Remember that plan Niagara Falls officials had to try to lure young professionals to their depressing, jobless dump in upstate New York by paying off their student loans? It’s apparently a trendy new policy.
According to a piece by Mark Bennett in The Tribune-Star:
“You couldn’t pay me to live there.”
“Most Terre Hauteans have heard that, but their situation isn’t unique. Lots of small Midwestern cities struggle to attract prospective residents in the early stage of their careers. Towns located in “the Rust Belt” boomed in the early 20th century, offering solid, lifelong manufacturing jobs to workers straight out of high school. A half-century later, those cities still crave sprawling factories that employ hundreds, but in day-to-day reality survive best with a diversified mix of smaller employers with a few dozen folks on the payrolls. Thanks to energetic economic development efforts, Terre Haute has fared better than most. Still, populations in those places, including Terre Haute, peaked around 1960, as Baby Boom families grew, and have since dwindled.

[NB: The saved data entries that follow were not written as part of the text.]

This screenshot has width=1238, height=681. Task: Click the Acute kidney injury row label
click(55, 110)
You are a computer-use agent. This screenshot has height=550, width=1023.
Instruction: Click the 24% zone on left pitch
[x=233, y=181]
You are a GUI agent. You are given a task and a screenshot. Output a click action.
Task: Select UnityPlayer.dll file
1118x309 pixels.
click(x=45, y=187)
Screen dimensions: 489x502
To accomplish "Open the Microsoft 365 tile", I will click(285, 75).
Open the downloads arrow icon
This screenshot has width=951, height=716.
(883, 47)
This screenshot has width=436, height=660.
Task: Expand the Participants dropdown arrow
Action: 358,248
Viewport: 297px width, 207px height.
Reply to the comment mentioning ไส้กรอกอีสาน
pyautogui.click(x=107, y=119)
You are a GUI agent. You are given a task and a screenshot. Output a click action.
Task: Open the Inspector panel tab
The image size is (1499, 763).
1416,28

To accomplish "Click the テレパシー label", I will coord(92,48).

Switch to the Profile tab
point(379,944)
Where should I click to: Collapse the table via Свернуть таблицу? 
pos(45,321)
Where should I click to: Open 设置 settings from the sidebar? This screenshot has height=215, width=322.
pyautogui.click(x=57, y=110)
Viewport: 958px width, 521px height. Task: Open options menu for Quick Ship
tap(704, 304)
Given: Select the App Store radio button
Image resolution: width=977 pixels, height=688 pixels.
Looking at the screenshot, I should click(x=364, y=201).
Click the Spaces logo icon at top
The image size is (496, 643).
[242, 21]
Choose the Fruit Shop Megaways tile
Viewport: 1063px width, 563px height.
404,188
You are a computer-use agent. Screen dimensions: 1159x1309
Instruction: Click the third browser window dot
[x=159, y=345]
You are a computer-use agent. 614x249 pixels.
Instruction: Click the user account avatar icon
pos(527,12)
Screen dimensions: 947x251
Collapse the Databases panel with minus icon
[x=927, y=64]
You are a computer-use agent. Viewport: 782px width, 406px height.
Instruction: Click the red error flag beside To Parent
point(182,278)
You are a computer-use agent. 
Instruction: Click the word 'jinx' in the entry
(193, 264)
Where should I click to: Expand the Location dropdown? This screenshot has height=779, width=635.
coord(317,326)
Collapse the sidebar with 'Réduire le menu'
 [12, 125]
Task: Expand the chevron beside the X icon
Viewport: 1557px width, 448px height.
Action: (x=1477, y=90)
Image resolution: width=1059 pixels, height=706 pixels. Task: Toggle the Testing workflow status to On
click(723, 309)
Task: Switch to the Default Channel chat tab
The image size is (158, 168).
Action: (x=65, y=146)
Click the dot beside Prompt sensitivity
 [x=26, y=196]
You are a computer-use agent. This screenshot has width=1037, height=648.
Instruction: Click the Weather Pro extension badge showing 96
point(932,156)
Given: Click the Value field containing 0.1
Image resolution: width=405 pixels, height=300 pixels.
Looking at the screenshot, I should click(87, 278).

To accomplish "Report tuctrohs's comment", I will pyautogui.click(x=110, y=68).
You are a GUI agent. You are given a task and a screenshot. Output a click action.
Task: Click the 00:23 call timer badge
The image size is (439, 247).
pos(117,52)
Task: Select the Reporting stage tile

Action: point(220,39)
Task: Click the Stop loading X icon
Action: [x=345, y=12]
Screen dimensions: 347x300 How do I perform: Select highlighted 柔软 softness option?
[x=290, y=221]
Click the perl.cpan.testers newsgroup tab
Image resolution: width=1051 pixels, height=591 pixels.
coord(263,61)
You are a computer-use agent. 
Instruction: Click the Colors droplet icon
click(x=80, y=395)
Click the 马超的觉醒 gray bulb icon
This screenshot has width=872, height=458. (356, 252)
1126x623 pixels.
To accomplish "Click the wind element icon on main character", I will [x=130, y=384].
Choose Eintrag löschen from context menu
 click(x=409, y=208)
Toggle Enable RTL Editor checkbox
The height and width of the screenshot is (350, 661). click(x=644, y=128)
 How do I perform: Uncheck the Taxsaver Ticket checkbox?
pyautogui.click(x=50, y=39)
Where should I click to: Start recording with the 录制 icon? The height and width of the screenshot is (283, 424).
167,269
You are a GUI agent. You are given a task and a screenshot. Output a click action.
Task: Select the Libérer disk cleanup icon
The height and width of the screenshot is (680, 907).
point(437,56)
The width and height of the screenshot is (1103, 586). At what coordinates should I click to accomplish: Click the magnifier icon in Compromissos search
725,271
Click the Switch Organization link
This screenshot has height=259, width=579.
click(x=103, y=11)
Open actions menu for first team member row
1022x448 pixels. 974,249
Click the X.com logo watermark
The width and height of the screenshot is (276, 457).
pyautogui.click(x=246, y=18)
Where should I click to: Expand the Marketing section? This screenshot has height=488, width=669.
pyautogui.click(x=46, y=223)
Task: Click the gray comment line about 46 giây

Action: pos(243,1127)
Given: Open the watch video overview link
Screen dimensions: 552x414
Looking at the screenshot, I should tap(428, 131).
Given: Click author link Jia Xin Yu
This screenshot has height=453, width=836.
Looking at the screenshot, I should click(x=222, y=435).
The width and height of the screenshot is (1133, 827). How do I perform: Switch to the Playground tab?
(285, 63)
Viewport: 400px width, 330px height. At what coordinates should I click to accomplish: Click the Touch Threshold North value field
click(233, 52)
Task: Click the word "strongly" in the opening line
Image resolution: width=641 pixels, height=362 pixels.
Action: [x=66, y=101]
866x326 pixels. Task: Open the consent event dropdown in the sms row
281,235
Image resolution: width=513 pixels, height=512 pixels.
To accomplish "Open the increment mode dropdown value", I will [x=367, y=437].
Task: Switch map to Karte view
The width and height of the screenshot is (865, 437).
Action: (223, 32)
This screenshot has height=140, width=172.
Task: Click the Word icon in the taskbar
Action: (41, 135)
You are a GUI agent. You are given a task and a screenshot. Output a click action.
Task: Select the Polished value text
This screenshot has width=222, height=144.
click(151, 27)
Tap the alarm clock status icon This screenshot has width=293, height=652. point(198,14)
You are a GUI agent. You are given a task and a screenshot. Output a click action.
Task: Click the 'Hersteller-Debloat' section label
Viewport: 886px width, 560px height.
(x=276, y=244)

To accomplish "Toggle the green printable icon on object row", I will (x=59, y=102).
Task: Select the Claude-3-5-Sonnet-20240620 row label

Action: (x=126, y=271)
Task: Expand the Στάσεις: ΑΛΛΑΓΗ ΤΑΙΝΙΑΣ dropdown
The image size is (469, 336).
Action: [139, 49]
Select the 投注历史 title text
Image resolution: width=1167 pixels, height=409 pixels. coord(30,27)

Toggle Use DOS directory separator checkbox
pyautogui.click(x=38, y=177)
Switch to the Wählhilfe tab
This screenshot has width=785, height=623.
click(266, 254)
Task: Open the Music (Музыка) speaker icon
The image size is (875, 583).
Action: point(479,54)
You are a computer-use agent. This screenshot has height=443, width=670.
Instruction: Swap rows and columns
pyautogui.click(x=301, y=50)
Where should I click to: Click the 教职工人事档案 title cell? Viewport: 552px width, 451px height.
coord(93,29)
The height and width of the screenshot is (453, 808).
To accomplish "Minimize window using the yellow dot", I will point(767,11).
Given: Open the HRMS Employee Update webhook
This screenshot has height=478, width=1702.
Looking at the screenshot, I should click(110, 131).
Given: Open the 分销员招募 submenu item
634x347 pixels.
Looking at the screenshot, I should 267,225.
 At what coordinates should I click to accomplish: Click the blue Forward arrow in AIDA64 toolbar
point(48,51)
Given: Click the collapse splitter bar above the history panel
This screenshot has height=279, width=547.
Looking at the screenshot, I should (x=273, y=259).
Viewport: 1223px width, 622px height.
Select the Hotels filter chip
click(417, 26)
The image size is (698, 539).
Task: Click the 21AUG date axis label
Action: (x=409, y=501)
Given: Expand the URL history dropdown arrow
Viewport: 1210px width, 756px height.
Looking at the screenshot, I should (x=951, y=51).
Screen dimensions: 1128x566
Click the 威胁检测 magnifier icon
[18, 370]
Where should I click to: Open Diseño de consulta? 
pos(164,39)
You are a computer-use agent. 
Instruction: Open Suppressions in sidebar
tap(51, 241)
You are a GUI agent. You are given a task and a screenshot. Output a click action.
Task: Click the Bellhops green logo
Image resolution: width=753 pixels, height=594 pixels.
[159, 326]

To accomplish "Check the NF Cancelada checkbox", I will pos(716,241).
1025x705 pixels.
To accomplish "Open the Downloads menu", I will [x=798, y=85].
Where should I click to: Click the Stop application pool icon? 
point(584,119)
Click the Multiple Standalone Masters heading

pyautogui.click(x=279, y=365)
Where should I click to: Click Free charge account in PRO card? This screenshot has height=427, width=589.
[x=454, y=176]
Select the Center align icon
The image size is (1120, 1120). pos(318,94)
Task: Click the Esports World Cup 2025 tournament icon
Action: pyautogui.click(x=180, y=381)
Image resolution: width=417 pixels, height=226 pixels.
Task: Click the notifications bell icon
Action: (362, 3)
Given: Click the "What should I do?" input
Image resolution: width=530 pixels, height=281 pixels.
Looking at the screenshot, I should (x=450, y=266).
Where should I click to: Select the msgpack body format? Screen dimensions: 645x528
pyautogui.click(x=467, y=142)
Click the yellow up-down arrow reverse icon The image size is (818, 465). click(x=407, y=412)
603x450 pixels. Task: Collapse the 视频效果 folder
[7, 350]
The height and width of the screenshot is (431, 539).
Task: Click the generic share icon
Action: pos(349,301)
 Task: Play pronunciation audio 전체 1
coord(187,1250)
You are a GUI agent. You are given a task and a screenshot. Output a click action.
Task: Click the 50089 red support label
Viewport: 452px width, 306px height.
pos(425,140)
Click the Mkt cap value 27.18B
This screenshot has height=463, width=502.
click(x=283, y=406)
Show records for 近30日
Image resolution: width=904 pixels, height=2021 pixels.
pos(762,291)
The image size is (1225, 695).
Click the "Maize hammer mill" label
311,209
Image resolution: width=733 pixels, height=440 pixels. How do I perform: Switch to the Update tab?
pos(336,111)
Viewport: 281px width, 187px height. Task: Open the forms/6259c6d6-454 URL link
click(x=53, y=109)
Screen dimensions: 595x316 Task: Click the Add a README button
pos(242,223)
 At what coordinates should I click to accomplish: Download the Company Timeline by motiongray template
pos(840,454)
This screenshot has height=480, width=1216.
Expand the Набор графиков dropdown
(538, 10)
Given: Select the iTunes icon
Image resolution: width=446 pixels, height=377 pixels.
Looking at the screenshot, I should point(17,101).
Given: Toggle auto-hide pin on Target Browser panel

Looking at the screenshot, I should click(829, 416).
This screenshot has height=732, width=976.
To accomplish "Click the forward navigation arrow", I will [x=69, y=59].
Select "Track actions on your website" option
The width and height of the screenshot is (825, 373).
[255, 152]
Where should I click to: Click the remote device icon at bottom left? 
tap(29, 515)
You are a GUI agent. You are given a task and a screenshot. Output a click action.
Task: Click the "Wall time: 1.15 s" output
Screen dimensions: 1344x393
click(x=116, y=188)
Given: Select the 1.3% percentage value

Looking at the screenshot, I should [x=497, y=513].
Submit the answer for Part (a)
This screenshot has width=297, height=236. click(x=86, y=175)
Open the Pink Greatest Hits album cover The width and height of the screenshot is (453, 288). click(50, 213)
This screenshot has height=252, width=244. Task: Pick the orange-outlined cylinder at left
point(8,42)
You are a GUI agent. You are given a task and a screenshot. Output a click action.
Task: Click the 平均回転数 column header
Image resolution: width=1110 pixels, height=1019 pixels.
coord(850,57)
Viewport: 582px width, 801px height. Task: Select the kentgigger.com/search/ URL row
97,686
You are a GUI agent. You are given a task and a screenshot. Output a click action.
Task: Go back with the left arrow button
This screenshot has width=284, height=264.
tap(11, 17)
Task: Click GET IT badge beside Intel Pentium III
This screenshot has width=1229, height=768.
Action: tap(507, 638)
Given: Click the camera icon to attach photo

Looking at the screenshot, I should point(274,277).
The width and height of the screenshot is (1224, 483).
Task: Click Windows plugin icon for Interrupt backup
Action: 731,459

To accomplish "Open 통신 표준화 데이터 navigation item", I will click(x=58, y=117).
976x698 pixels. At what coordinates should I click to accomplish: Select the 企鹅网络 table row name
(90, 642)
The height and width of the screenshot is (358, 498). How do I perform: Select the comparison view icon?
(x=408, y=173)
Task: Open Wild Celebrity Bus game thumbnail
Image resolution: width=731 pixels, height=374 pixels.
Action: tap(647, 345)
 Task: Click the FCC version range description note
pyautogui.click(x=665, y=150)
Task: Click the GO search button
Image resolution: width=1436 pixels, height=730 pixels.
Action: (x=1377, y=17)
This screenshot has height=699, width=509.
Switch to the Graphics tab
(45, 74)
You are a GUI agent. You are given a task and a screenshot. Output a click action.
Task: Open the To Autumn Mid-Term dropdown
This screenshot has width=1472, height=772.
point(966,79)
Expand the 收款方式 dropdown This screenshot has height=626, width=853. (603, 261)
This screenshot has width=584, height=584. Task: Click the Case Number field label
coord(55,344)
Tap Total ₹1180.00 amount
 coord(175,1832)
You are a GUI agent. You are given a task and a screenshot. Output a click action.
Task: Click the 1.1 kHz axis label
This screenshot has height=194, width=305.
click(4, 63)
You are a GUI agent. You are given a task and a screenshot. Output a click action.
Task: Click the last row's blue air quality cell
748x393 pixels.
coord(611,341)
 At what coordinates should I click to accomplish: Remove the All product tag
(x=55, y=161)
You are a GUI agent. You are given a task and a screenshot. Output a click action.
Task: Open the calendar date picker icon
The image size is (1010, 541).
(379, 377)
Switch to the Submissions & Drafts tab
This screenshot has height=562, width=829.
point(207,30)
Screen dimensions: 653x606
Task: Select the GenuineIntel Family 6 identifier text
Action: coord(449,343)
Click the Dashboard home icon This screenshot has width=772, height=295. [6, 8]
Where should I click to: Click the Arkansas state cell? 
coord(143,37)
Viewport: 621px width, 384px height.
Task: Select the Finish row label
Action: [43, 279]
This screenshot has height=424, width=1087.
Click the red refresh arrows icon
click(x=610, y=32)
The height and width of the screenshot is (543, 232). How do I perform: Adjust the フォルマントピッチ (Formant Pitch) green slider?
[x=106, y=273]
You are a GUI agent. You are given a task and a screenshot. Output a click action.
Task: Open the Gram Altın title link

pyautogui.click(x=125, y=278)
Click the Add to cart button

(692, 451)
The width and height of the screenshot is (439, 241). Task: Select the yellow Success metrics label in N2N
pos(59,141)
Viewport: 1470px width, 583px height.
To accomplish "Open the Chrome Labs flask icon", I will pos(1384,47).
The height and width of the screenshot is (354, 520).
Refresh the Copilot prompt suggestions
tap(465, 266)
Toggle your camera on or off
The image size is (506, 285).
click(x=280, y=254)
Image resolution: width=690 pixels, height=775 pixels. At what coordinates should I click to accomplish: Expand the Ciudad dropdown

How, Bennett wonders, can we lure young people back to Terre Haute? Especially when “oppportunities look far better in large, metropolitan areas”? How about if we do the Niagara Falls thing too?
The same thing could work in Indiana, a state with dozens of colleges and hundreds of thousands of students with 10s of thousands of dollars in loan debt.
The idea intrigues Leah McGrath, communications director for the Indiana Association of Cities and Towns. This year’s IACT mayors institutes have focused on economic development, “and a lot of what we discuss is retaining young professionals,” McGrath said. “It’s something we talk about a lot.”
Ok, if a lot of what you discuss is retaining young professionals maybe you should rethink this debt forgiveness plan. The reason young college graduates don’t want to move to Terre Haute, Indiana is because Terre Haute has no jobs. It has an unemployment rate over 10 percent. People aren’t avoiding the city because it’s not exciting enough; they’re avoiding it because it’s really economically risky to move there.
If the goal is really to lure young people to town the best way probably isn’t to work on debt forgiveness gimmicks; it’s economic development. Get some business there. The young people will follow soon after.
Wasn’t that how Terre Haute got big in the first place?